TAREFAS PARA RESOLVER
**1.** Reproduza fielmente o trecho da resenha sobre "Asas para Ana C" que vai de "O espetáculo faz" até "que está vestindo.".
**2.** Segundo a resenha sobre "Asas para Ana C", qual é o único livro de Ana Cristina César lançado em vida por uma editora?
**3.** Indique se cada afirmação concorda com a resenha sobre "Asas para Ana C", respondendo sim ou não e citando as palavras decisivas do texto: (a) Cris Rocha dirige, escreve e atua no espetáculo; (b) Ana Cristina se jogou do décimo andar do apartamento dos pais; (c) em cena, Cris bebe vinho.

PÁGINA

Como será que começa da próxima vez?

Como foi que eu comecei da última vez?
No espetáculo “Asas para Ana C”, Cris Rocha dirige, escreve e atua uma “biografia poética não autorizada”, como ela mesma coloca, sobre a vida da poeta Ana Cristina César, um dos principais nomes da poesia marginal. Ana Cristina, Ana C ou simplesmente Ana era uma mulher lésbica carioca que fez parte do que se conhece como geração mimeógrafo, formada por artistas que estavam à margem do circuito editorial brasileiro e que encontravam outras formas de publicar seus textos. “A teus pés” é o seu único livro lançado em vida por uma editora, em 1982, um ano antes de decidir jogar-se da janela do sétimo andar do apartamento dos pais, um edifício na rua Toneleros, em Copacabana. A homenagem é tecida por Cris - aqui, do verbo “tecer”, como um grande, cuidadoso, colorido e detalhado tecido - na tentativa de criar asas, de fiá-las, de entrelaçá-las, para que o vôo da poeta não aterrise em uma brutal queda.
Como foi que eu comecei da última vez?
No início do espetáculo, Cris repete essa pergunta e dirige-a ao público na tentativa de rememorar o que aconteceu na última apresentação. Entre uma pergunta e outra, ela afirma que a memória impede, atrasa, impossibilita a morte. É claro que aqui ela refere-se à importância de homenagear Ana Cristina, mas também pode-se relacionar com uma tentativa de impedir a morte da apresentação anterior e manter o espetáculo vivo. Construir a memória e criar asas para as “Asas de Ana C”.
Como foi que eu comecei da última vez?
O espetáculo faz uma “proesia” e encontra muitas maneiras de trazer a poesia da obra e da vida de Ana para os palcos. Cris materializa as palavras pelo espaço e dança delas, com elas e para elas. Bebe saquê, como era do paladar de Ana, usa roupas muito bem acertadas da década de 80 e faz uso de muitos óculos de sol, referenciando e intensificando o retrato mais famoso da poeta. Ela joga envelopes vermelhos ao público com fragmentos poéticos e também abre grandes rolos de papel por todo o palco. Os papéis são preenchidos com palavras e desenhos, que depois são rasgados, amassados, e feitos de vestimenta - aqui, fica ainda mais evidente a relação de intimidade com seu público, quando pede para que alguém da plateia acomode o papel que está vestindo.

Entradas armazenadas
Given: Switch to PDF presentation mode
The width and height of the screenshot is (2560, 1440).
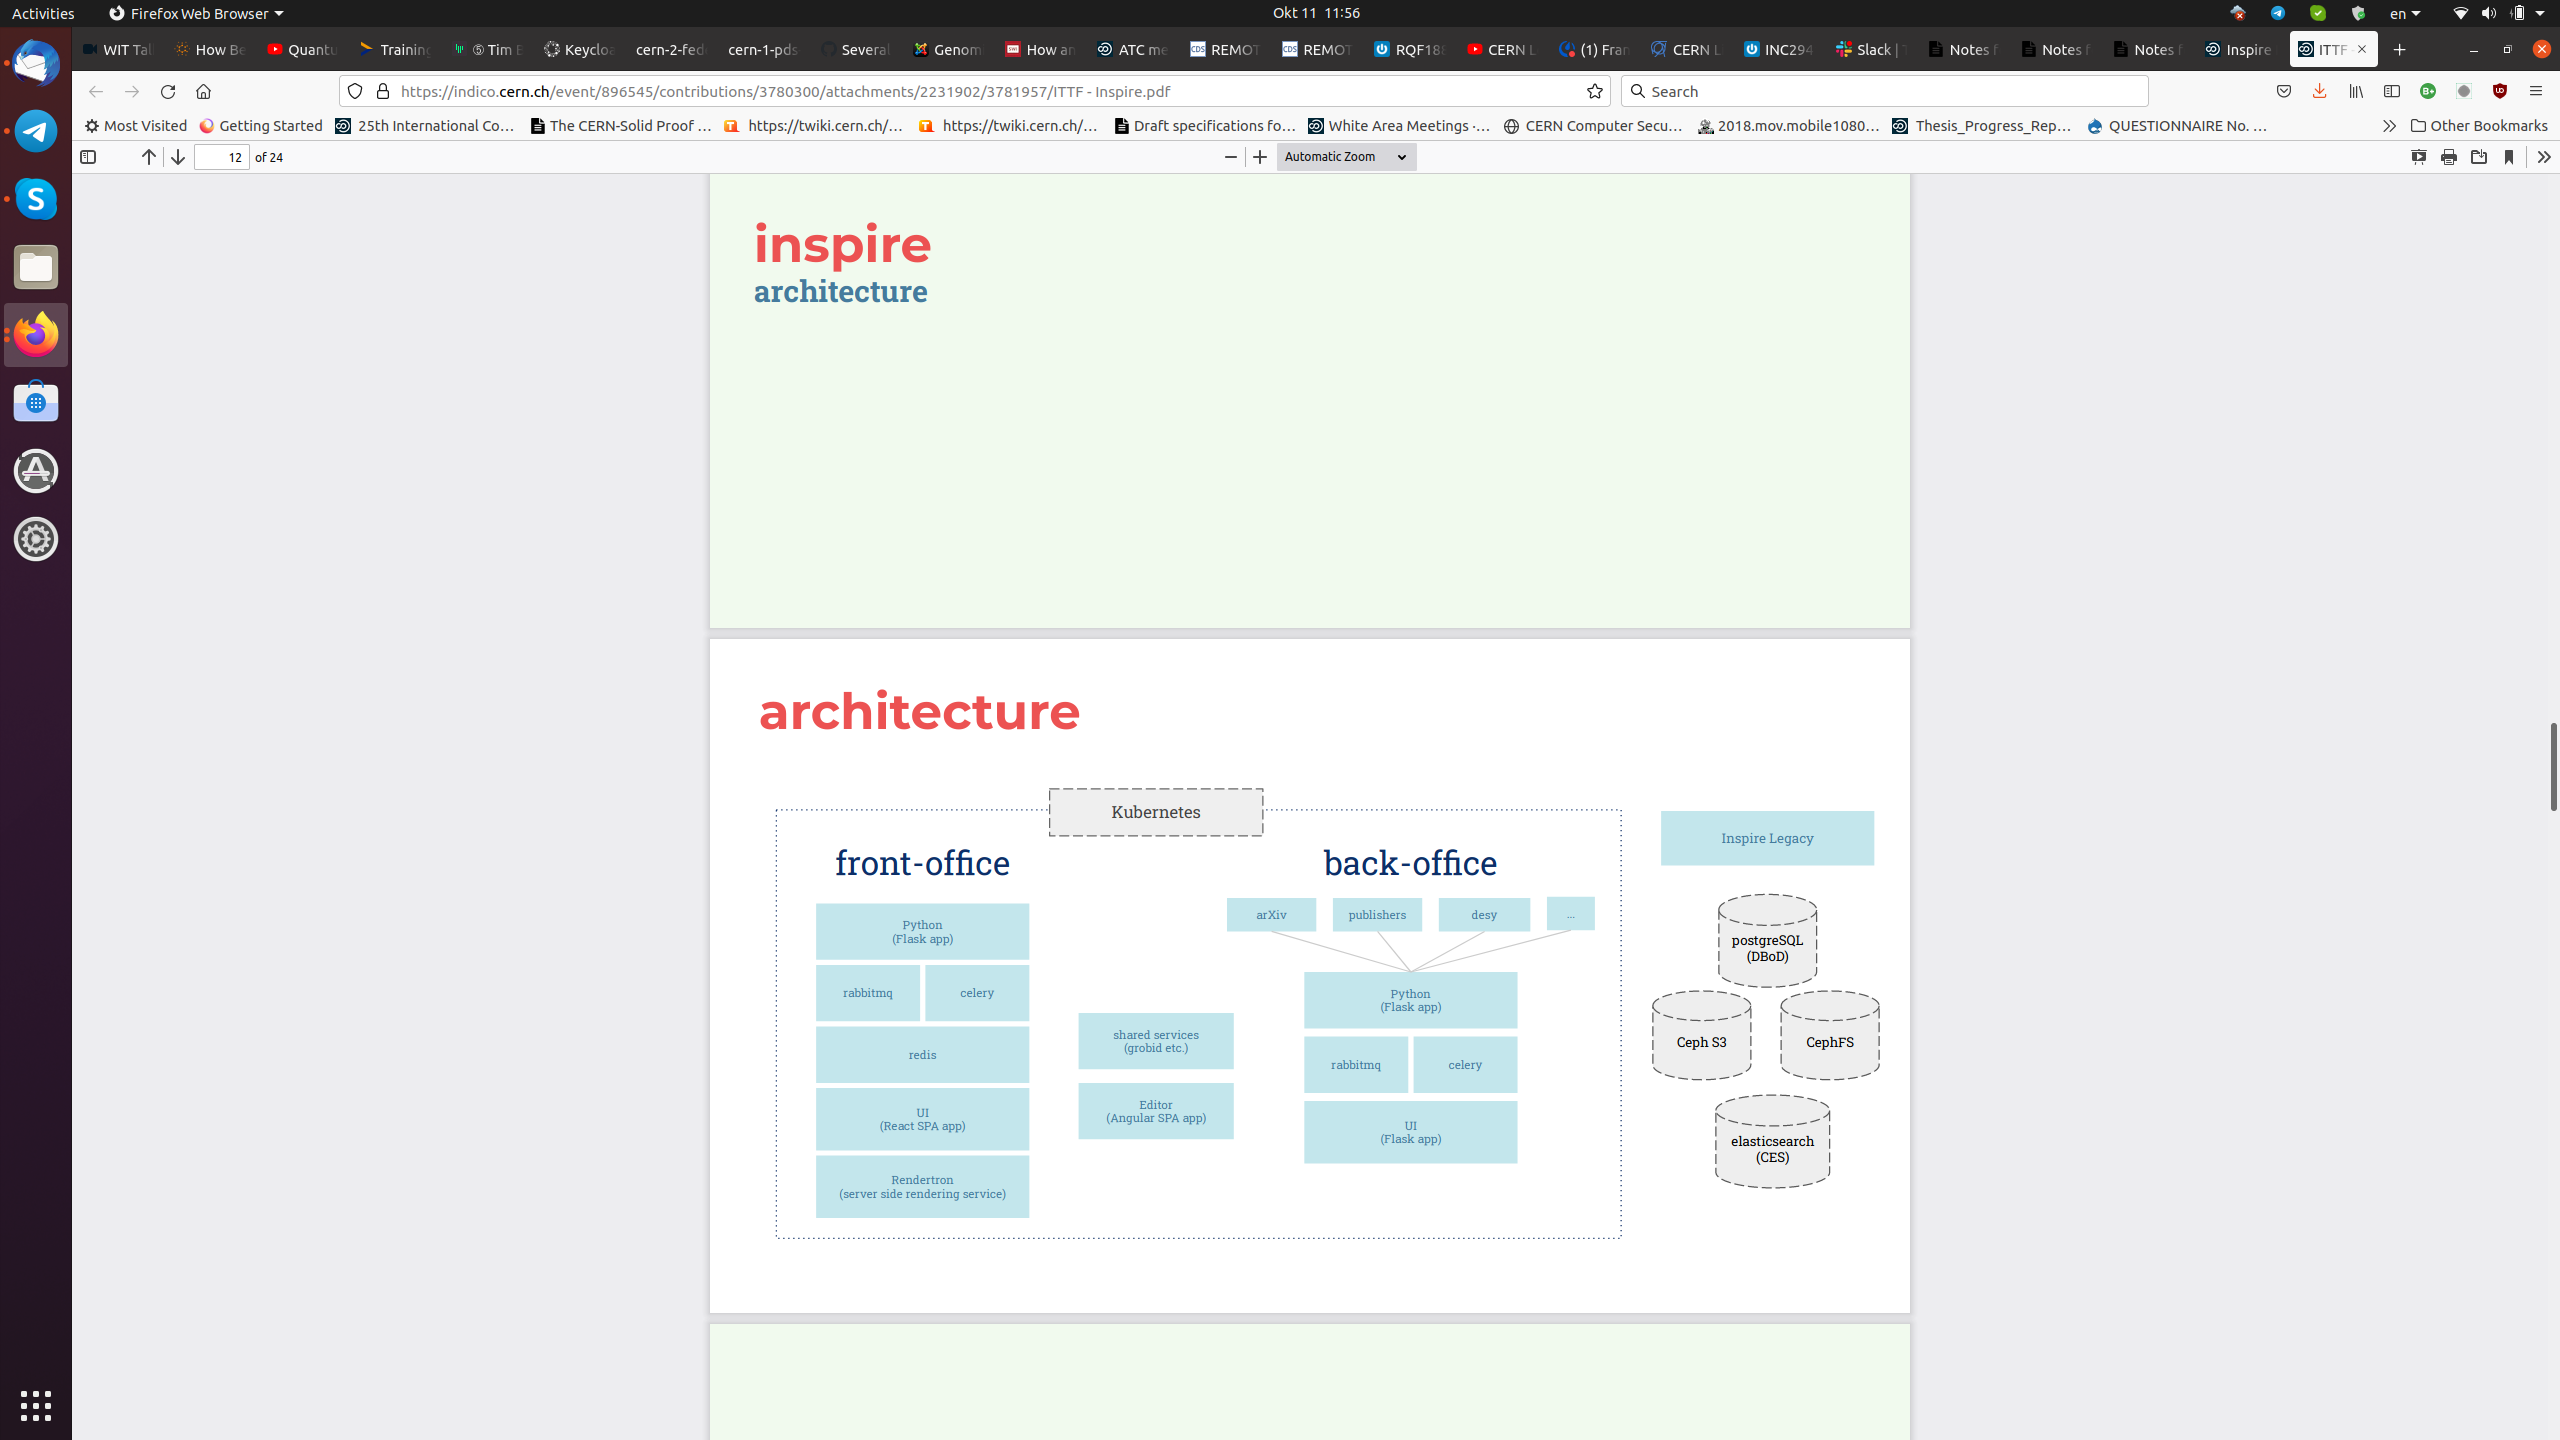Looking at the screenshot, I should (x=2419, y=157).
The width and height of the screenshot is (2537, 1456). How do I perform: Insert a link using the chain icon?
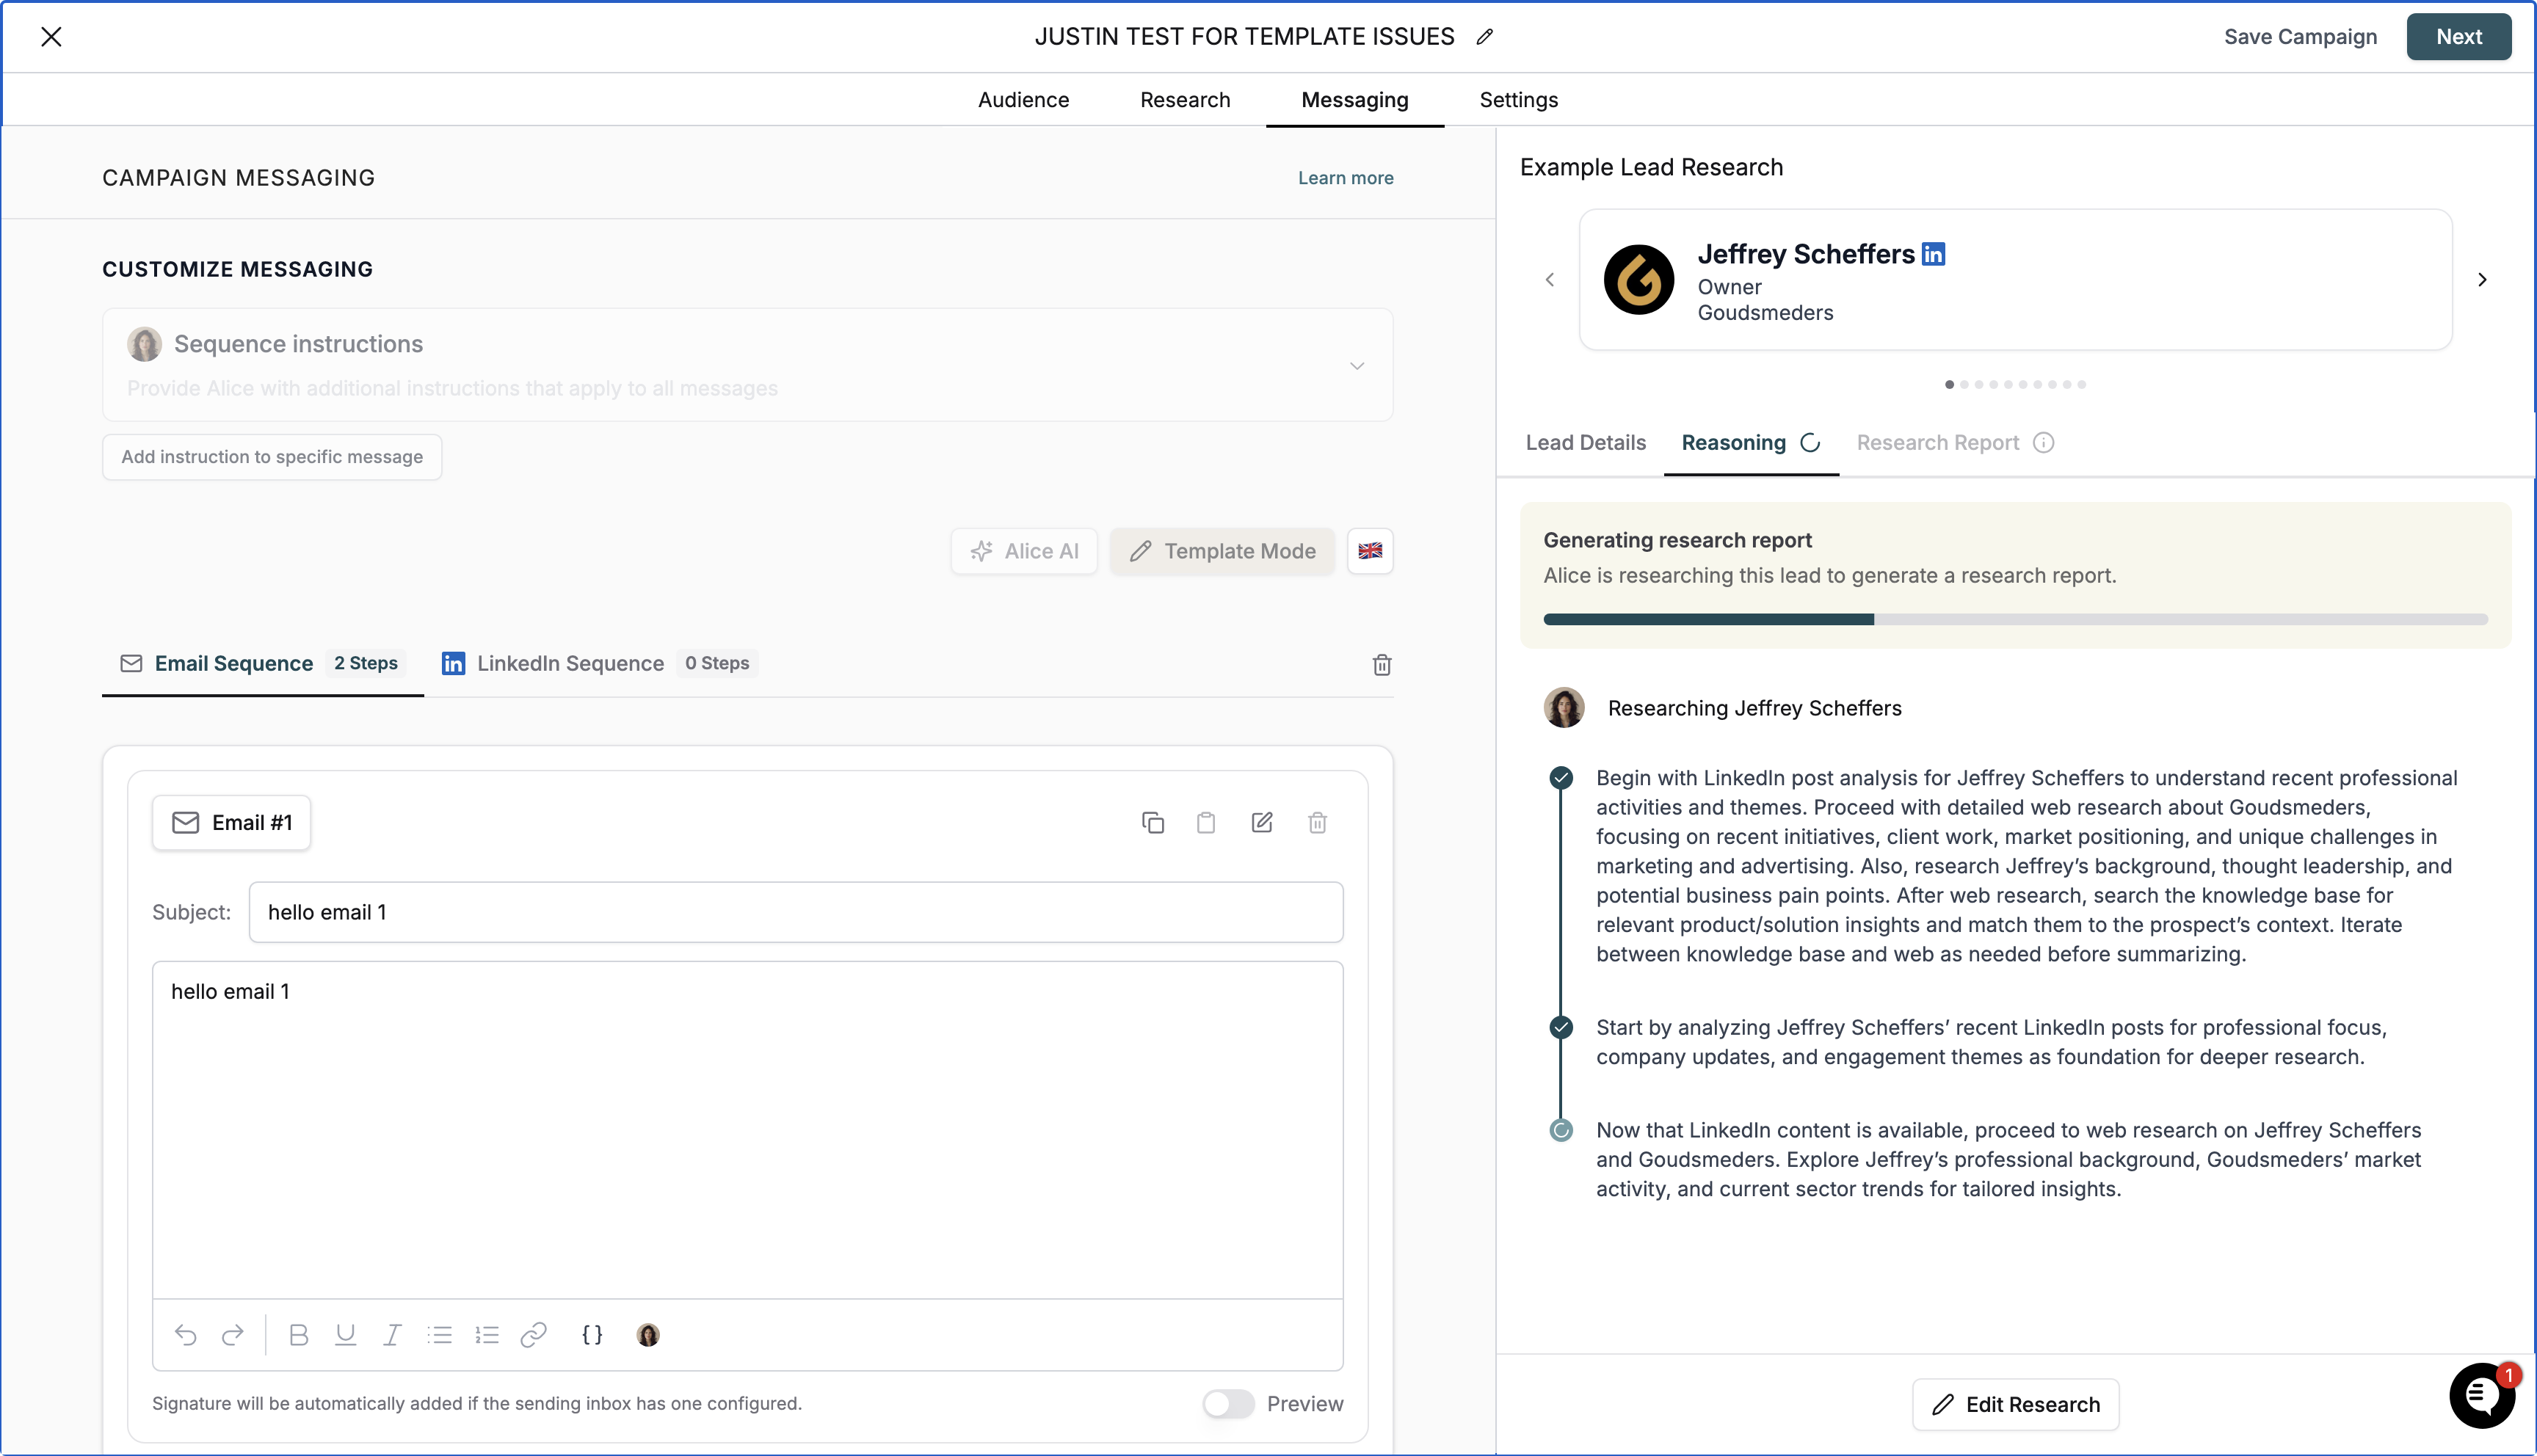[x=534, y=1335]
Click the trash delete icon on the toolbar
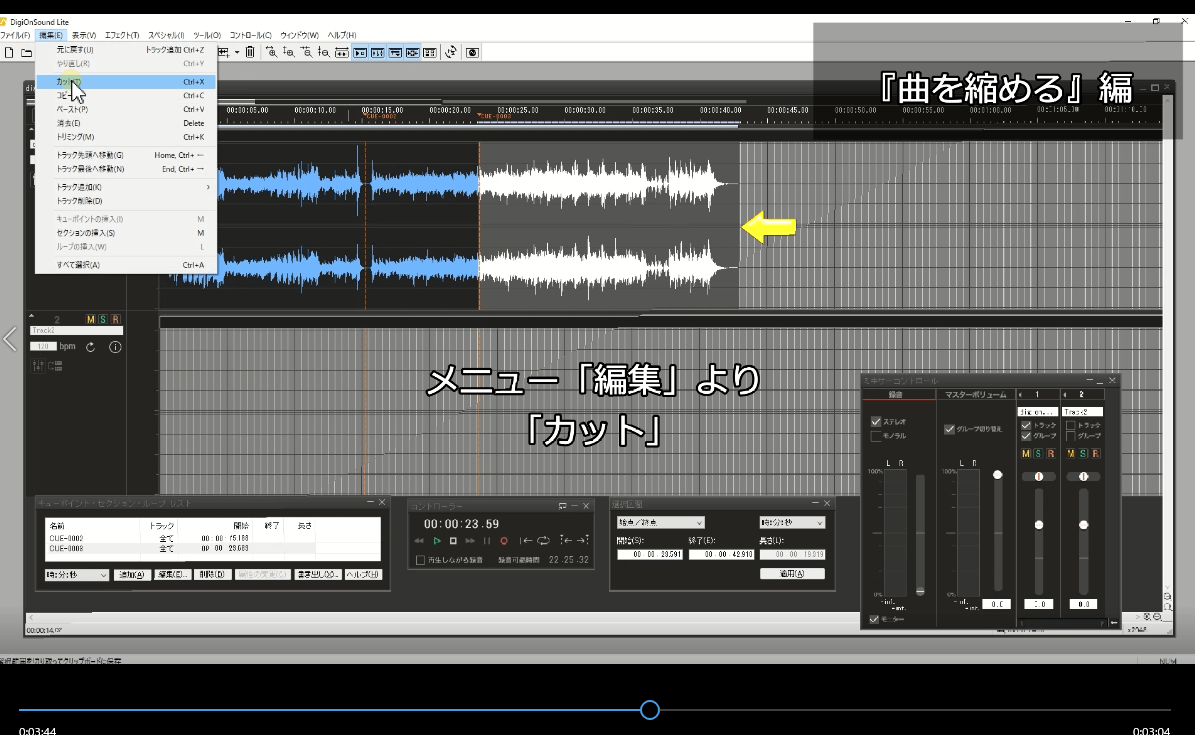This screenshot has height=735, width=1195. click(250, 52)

RESOLUÇÃO DAS TAREFAS
**1.**
O espetáculo faz uma “proesia” e encontra muitas maneiras de trazer a poesia da obra e da vida de Ana para os palcos. Cris materializa as palavras pelo espaço e dança delas, com elas e para elas. Bebe saquê, como era do paladar de Ana, usa roupas muito bem acertadas da década de 80 e faz uso de muitos óculos de sol, referenciando e intensificando o retrato mais famoso da poeta. Ela joga envelopes vermelhos ao público com fragmentos poéticos e também abre grandes rolos de papel por todo o palco. Os papéis são preenchidos com palavras e desenhos, que depois são rasgados, amassados, e feitos de vestimenta - aqui, fica ainda mais evidente a relação de intimidade com seu público, quando pede para que alguém da plateia acomode o papel que está vestindo.

**2.** "A teus pés", lançado em 1982.

**3.**
(a) Sim: "Cris Rocha dirige, escreve e atua uma “biografia poética não autorizada”".
(b) Não: "jogar-se da janela do sétimo andar do apartamento dos pais".
(c) Não: "Bebe saquê, como era do paladar de Ana".